A reforma de Centeno é, por isso, cara em dois planos. É cara financeiramente, porque tudo indica que o banco assumiu um encargo relevante para acelerar o fecho deste capítulo. E é cara em termos reputacionais, porque reforça a perceção de que foi criado um regime de exceção para resolver um problema que é de Álvaro Santos Pereira. E nem será preciso muito esforço para pensar no que diria o economista Álvaro Santos Pereira do governador Álvaro Santos Pereira se fosse convidado a comentar esta decisão.

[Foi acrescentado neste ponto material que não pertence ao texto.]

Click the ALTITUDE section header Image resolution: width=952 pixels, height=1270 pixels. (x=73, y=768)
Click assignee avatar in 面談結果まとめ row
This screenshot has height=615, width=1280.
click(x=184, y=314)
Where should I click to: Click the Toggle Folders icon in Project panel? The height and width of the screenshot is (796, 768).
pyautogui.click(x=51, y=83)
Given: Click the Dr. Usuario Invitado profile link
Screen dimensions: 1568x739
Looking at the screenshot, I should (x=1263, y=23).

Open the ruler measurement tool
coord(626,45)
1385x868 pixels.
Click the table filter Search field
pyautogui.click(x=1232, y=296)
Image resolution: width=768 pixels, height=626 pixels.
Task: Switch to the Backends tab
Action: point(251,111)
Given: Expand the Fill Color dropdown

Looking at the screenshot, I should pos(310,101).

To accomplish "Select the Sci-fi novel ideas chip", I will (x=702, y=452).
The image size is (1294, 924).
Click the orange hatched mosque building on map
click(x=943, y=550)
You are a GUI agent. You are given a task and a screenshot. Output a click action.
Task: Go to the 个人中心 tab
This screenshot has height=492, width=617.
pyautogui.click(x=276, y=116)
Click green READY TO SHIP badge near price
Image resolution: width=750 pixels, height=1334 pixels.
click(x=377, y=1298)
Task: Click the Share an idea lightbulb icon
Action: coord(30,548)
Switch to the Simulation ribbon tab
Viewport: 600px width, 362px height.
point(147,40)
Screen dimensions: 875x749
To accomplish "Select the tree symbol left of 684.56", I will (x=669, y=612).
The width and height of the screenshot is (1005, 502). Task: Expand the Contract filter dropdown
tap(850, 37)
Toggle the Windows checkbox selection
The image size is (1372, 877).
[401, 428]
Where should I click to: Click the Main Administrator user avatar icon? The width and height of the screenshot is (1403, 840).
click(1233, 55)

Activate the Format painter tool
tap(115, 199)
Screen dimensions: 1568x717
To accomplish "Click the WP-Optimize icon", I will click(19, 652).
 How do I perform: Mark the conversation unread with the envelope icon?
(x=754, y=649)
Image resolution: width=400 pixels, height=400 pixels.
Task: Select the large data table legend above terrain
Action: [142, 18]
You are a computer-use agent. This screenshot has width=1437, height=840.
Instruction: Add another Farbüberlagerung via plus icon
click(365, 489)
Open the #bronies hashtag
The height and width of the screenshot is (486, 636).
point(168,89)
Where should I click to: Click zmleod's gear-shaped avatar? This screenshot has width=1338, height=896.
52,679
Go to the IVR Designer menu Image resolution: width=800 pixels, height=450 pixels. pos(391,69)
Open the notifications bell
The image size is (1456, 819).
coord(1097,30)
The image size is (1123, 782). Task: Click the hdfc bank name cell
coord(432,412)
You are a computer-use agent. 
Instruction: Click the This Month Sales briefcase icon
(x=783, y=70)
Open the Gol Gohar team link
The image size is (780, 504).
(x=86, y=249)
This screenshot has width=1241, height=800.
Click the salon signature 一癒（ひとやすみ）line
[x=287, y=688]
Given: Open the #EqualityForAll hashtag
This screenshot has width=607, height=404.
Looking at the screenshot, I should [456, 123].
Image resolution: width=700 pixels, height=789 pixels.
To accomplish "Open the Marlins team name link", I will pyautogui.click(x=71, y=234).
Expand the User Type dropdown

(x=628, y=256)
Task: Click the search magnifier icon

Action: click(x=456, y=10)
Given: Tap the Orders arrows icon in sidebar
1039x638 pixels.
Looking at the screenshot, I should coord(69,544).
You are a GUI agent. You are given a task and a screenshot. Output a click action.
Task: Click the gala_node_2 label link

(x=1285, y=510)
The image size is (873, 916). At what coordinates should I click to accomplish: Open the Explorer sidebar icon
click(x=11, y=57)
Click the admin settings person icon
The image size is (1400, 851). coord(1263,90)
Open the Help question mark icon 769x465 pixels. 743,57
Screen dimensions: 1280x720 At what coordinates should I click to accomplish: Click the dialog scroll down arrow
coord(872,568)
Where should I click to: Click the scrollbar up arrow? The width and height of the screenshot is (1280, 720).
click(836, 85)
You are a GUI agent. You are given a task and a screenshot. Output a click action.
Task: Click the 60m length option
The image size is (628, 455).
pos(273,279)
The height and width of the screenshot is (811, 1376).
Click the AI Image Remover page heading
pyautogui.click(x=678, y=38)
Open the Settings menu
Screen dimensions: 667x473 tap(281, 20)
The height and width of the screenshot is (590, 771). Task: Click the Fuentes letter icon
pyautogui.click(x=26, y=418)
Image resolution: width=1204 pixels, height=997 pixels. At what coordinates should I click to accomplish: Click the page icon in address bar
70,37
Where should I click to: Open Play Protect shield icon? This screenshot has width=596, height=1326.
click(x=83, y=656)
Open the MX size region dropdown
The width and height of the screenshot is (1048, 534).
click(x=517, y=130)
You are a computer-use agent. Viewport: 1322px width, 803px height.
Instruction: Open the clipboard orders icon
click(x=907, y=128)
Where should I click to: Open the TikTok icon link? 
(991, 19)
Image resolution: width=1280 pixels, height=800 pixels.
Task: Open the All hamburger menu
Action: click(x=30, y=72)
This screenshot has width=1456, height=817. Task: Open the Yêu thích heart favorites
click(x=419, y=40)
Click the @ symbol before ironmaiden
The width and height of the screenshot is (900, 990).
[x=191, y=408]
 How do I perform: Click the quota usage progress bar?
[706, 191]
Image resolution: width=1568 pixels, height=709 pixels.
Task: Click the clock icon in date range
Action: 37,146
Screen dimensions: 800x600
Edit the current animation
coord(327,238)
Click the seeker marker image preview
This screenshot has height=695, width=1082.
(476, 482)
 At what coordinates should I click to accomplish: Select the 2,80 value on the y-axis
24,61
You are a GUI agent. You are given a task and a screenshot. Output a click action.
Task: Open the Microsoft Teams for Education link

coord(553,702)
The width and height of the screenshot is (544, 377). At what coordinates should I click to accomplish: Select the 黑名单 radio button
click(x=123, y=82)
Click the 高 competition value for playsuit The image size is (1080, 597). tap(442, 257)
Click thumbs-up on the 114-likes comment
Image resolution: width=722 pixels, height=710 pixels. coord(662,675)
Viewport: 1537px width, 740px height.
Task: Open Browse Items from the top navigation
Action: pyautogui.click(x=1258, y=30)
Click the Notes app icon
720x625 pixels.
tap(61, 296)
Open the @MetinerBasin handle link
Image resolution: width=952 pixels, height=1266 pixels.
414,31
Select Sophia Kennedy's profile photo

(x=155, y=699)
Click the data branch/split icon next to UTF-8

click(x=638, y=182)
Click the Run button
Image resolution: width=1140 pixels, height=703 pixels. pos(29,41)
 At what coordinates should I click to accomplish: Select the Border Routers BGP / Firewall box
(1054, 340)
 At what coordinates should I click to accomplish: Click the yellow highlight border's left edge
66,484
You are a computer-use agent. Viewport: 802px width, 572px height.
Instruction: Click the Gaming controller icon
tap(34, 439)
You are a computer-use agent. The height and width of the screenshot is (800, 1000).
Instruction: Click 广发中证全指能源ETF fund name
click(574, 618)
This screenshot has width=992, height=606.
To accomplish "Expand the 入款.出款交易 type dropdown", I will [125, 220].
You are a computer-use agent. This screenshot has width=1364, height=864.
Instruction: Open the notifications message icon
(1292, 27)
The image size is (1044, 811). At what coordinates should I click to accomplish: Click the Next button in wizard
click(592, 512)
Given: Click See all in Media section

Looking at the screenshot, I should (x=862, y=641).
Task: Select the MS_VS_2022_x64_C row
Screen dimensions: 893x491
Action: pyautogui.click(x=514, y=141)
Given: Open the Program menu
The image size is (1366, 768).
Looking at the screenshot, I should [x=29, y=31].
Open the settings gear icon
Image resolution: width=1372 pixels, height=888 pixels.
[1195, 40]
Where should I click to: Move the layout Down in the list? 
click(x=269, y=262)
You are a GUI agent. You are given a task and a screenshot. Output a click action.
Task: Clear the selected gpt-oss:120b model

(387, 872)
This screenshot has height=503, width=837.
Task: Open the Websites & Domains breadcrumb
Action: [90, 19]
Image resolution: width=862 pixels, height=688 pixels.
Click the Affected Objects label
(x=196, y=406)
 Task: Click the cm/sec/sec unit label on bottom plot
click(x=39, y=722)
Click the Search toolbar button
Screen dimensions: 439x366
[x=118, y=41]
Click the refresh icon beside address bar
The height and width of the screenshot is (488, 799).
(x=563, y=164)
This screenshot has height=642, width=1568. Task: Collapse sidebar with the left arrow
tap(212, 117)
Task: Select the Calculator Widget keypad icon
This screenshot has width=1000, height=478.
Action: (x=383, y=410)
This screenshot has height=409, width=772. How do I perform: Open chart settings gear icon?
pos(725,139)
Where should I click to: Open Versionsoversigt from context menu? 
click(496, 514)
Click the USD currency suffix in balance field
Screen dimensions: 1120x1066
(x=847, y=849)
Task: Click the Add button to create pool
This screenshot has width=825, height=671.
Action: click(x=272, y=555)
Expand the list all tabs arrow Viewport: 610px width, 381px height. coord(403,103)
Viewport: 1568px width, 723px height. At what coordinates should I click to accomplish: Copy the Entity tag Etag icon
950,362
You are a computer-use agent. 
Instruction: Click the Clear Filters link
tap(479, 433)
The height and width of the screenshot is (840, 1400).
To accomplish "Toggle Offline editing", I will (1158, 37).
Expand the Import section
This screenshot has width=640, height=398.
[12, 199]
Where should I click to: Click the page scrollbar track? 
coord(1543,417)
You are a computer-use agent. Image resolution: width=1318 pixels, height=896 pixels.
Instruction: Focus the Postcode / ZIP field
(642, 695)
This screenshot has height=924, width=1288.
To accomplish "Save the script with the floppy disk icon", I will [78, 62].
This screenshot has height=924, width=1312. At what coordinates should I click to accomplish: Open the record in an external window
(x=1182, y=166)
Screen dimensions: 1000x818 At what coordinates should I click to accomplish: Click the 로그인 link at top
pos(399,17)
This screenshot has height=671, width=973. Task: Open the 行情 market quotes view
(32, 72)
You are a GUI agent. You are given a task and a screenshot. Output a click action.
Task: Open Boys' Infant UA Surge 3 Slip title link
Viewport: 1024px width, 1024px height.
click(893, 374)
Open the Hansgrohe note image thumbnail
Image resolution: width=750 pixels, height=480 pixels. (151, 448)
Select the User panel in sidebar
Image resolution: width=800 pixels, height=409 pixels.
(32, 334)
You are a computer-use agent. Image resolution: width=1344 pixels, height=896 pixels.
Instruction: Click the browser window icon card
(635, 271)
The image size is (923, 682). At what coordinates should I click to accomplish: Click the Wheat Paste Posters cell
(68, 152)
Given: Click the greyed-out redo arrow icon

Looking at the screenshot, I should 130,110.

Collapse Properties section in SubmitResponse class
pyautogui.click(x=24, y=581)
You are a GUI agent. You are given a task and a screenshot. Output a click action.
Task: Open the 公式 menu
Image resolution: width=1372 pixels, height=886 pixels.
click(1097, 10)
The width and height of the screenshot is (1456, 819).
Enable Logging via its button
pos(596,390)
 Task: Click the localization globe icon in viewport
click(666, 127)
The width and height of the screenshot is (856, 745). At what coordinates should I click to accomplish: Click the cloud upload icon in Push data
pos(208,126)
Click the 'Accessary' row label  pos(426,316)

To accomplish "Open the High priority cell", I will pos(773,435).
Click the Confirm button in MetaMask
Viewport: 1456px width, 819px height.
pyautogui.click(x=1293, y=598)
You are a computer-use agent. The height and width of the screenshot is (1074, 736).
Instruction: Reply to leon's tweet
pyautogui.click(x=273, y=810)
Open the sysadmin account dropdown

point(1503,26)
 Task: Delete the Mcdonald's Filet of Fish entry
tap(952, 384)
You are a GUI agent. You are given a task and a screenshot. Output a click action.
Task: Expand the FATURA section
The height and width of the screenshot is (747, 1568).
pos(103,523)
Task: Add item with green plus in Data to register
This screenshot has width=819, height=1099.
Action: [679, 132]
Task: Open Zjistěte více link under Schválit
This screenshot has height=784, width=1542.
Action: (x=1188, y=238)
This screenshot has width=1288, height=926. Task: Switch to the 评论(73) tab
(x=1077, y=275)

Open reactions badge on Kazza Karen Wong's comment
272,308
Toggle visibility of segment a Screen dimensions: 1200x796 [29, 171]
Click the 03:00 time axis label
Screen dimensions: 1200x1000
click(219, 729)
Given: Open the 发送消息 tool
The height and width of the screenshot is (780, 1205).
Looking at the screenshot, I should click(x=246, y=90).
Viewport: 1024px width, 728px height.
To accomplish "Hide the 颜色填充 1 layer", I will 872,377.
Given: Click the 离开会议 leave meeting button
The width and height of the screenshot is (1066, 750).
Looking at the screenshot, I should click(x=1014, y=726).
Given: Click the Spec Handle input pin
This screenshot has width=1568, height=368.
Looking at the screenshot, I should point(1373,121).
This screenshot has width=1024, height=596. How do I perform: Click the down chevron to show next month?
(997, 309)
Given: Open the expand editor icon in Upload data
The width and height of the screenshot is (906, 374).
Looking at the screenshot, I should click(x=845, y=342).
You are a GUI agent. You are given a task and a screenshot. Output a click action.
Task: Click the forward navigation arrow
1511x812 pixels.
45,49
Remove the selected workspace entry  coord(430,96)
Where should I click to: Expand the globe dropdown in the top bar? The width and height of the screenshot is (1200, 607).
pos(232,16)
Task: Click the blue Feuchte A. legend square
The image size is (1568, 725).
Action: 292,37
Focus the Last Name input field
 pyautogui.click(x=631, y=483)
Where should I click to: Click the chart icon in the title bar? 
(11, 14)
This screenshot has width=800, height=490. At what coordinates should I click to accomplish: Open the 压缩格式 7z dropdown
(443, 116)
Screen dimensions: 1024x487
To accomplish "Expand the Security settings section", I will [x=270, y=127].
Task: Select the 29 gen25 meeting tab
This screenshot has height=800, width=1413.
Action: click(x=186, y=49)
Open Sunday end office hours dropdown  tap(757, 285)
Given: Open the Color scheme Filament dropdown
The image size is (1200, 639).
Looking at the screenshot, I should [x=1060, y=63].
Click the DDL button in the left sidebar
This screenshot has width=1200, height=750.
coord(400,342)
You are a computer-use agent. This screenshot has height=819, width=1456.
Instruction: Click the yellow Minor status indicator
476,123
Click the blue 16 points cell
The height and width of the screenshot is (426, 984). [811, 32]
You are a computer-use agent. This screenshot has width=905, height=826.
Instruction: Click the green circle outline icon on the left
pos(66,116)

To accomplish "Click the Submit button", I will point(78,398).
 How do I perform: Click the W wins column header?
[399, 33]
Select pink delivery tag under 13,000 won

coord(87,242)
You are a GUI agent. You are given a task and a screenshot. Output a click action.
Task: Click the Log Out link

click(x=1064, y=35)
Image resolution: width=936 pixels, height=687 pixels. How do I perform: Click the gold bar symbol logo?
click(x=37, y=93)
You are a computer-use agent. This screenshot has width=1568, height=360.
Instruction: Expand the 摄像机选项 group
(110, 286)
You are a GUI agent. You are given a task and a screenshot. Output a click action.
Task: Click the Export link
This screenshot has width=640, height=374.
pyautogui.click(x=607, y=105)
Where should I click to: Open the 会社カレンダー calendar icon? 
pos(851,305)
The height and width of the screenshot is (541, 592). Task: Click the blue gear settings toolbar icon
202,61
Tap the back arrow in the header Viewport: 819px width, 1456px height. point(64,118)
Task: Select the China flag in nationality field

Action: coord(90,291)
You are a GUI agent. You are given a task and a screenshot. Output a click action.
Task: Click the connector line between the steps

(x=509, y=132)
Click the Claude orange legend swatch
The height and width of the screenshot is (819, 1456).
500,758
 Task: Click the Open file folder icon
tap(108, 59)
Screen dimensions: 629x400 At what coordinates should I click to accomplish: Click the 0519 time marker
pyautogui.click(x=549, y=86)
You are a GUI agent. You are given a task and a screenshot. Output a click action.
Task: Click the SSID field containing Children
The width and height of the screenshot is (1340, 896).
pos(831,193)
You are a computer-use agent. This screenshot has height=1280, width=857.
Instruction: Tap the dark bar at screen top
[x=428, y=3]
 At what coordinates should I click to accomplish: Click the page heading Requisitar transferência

Há, por último, uma ironia política nesta operação. Ao afastar Centeno, Álvaro Santos Pereira pode ter resolvido um problema interno imediato, mas libertou um potencial foco de influência externa. Esta operação não mata o ‘centenismo’, na prática liberta-o, porque os seus amigos continuam no banco central. Fora do banco, Centeno deixa de estar sujeito à contenção institucional do cargo e da casa. Fora do banco, Centeno deixa de estar sujeito à disciplina silenciosa da instituição, vai ganhar margem para intervir, para pensar em voz alta, para regressar ao espaço público, académico ou eventualmente político e partidário. A história das instituições está cheia destes paradoxos. Santos Pereira expulsou Centeno para ganhar força e controlo e acaba por lhe dar uma liberdade que se poderá voltar contra si, dentro e fora do Banco de Portugal.
No final do dia, este desfecho diz mais sobre Álvaro Santos Pereira e sobre o que pode vir a ser a sua liderença do que sobre Mário Centeno. Diz que o novo governador fez uma demonstração de força e precisou de mostrar quem manda. Ora, quando um líder precisa de mostrar demasiado cedo quem manda, é porque teme que nem todos o tenham percebido ainda.
Num ECO Login que tem meses, ainda estava muito longe de se saber quem seria o novo governador, antecipei (e ficou escrito na ‘pedra’ para o devido escrutínio) que Santos Pereira seria uma escolha acertada para suceder a Centeno. A decisão de ‘reformar’ Centeno de forma compulsória não muda aquela avaliação, mas a partir de agora o governador deixou de ter desculpas (e sombras) para mostrar autoridade do governador, em particular na relação com o setor bancário, e para fazer as mudanças que anunciou querer fazer para transformar o Banco de Portugal nos próximos cinco anos.